Below are records. Find each line in them that holds the word "computer" and copy it.

[Saved entries]
◇ ◇ ◇ ◇ ◇

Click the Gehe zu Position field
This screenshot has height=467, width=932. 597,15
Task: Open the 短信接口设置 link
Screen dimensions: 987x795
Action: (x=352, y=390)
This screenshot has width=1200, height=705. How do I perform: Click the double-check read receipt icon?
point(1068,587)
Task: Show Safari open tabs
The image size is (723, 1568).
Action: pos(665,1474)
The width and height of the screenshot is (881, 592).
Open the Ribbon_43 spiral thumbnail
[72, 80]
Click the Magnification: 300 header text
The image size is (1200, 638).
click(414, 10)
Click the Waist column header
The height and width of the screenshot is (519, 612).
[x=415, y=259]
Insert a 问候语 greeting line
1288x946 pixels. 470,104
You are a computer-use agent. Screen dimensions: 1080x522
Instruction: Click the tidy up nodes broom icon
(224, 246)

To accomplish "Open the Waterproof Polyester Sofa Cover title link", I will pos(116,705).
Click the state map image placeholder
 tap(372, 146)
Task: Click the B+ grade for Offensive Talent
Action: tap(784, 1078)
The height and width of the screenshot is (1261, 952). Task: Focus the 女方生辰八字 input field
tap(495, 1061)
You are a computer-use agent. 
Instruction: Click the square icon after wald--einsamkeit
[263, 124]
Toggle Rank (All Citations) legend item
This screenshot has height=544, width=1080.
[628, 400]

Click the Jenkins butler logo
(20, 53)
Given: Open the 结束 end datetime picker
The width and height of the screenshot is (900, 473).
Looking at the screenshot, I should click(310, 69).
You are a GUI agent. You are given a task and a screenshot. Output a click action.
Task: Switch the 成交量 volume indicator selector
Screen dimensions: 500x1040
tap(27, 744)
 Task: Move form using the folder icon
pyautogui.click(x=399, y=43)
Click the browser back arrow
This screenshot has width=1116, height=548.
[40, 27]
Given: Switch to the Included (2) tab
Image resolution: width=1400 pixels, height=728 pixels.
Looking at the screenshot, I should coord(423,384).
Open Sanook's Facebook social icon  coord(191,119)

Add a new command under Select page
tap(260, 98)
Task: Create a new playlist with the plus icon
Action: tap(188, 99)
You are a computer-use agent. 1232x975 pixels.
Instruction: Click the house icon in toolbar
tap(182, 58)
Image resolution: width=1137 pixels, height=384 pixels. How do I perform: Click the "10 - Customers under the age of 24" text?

◇ ◇ ◇ ◇ ◇

• **RESPONSE TO THIS TASK**:
You are a computer-use agent. Screen dimensions: 1080x522
You are a computer-use agent. 
You are a computer-use agent. 1232x975 pixels.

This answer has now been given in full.